If you don’t have much faith in your powers of persuasion you could always ask Alastair Ross Goobey to come and explain. Not only does he chair Hermes Focus Funds, but he also chairs the ICGN and was instrumental in putting the report together.
The ICGN’s thinking was to come up with a set of guidelines which were acceptable to company managements and institutional investors. Despite all the fuss over pay, in Ross Goobey’s opinion, company directors have not been under particularly intense or intelligent scrutiny from those that matter – institutional investors.
Adopting the ICGN’s report might reveal more to shareholders and the world at large about how directors are remunerated, but more importantly it would also start to explain why they are so rewarded.
Ross Goobey’s point is that investors are demanding transparency. It’s important to make a distinction between transparency and disclosure.
This applies not only to directors’ pay but to any element of financial reporting.
A key element of transparency is explaining the possible outcomes of the remuneration structures in terms of reward. In governance terms this would fall to the remuneration committee, but in reality the FD’s team would do the number crunching. The ICGN makes it clear that it expects quoted companies to have performed a Monte Carlo simulation to see what the sums might be in extreme cases, and what the probability is of the outcomes coming within reasonable range. If a company hasn’t checked how its system may work out in practice it could be embarrassed when a remuneration structure delivers a reward to an executive that bears no relationship to the company’s health.

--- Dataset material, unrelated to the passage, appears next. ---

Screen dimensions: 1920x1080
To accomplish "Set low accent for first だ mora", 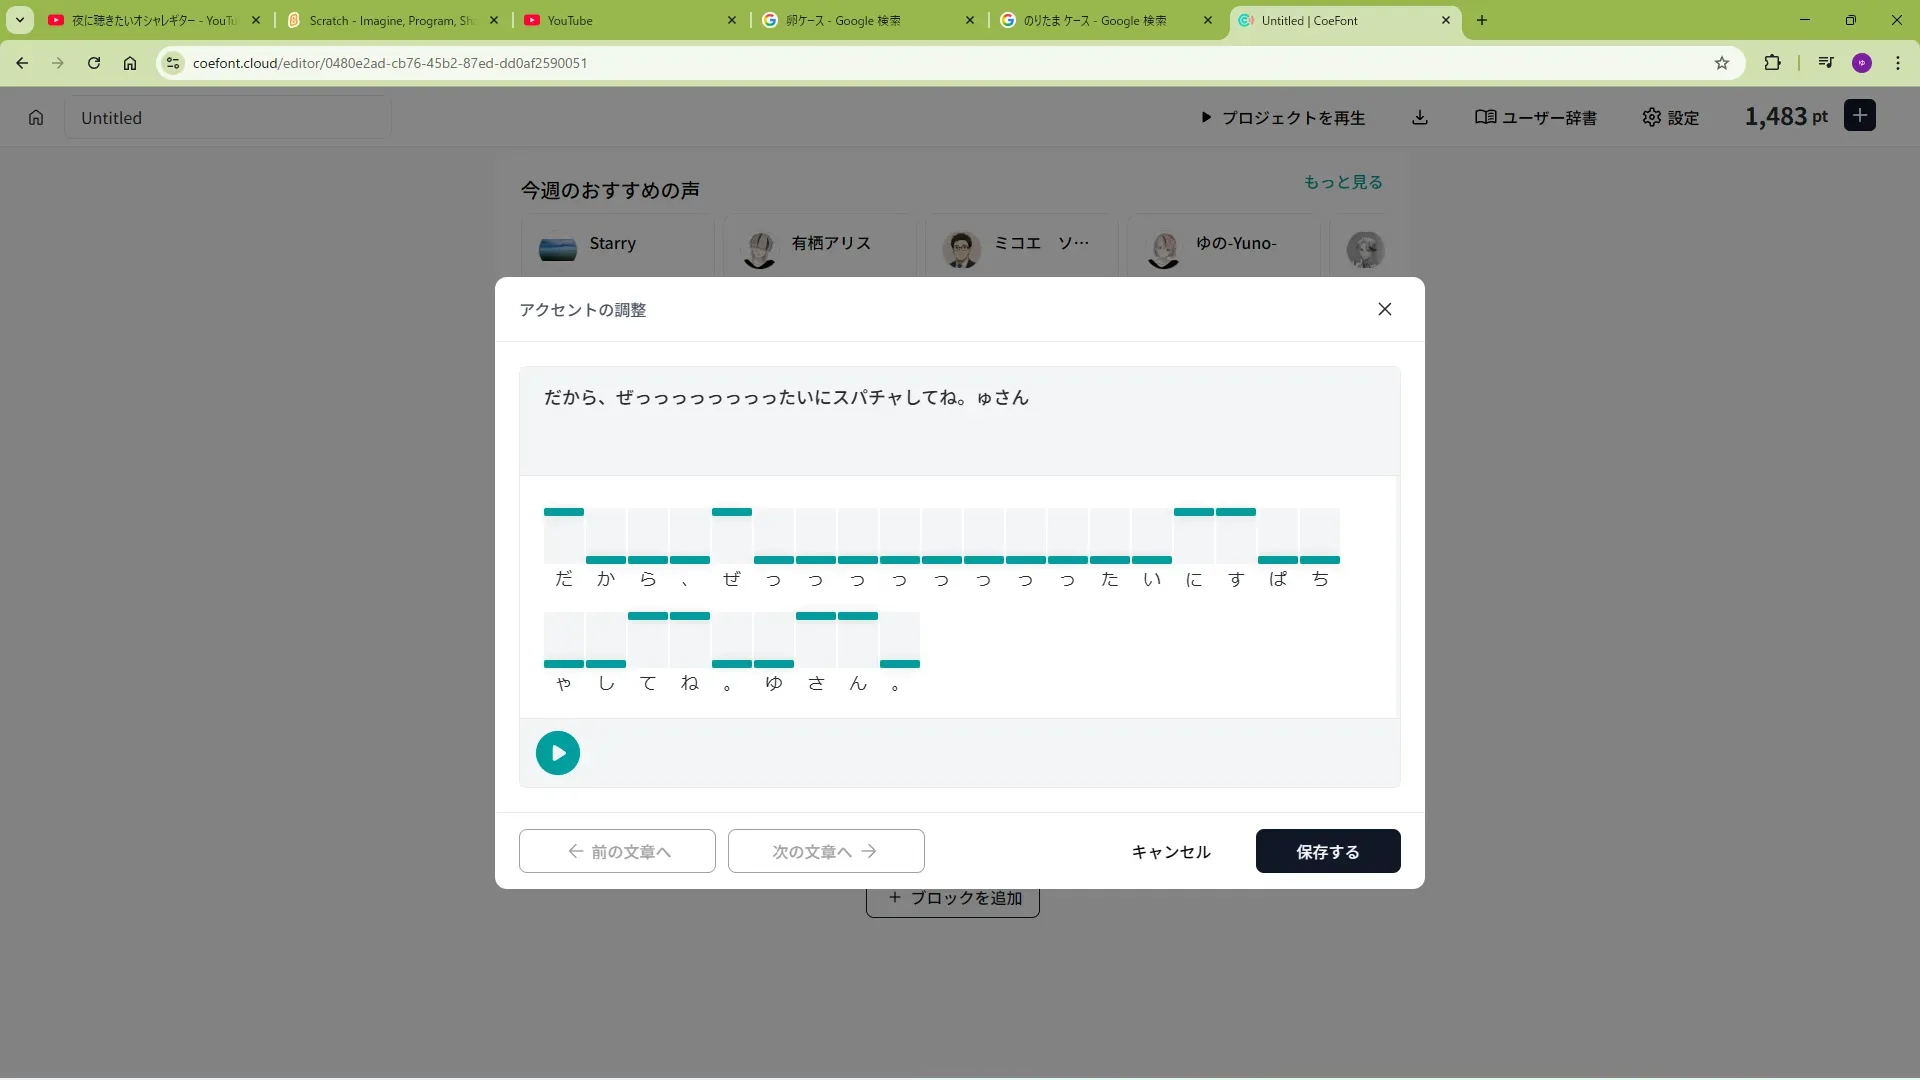I will coord(564,558).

Companies can incur shareholder’s wrath over pay in two fundamental ways: first, they can decide or be persuaded that they need to put their people in the top pay quartile. This creates a game of leapfrog where directors’ salaries leap over each other in an endless bid to keep in some self-imposed position in the pay league. This game is great for pay consultants and the directors themselves but is not amusing for shareholders.
Secondly, shareholders wince over the apparent lack of correlation between performance and reward. The villain is often the share option. In a bull market the share option rewards directors for being directors. Conversely, of course, you may have done a brilliant job as FD in 2002, but if your bonus was in share options the chances are your hard work will go unrecompensed.
The answer, according to the ICGN, is not to ban share options as some suggest, but not to make them the only long-term incentive. Their simplicity is outweighed by their all-or-nothing nature and so should be supplemented by long-term cash or real share bonus schemes. Where options are part of the deal they should not be issued in huge trenches but over several years.
The other occasion which sparks genuine shareholder fury and tabloid comment is when directors sacked for their poor performance leave with a substantial pay-off. Companies often pay the director a lump sum of more than the contractual amount and without any attempt to negotiate down the contractually due sum. In essence shareholders are paying twice for the failure of directors to do their job: once as they calculate the hit they have sustained as a result of the slide in the share price and secondly in the cost of getting rid of them.
The reason why directors’ pay attracts so much more attention is simple: it’s unique because it’s the only issue where the interests of the board and the interest of the shareholders diverge. No code of practice will resolve the conflict of interest, but a governance regime properly explained in the report and accounts may persuade shareholders that they are not being taken for mugs.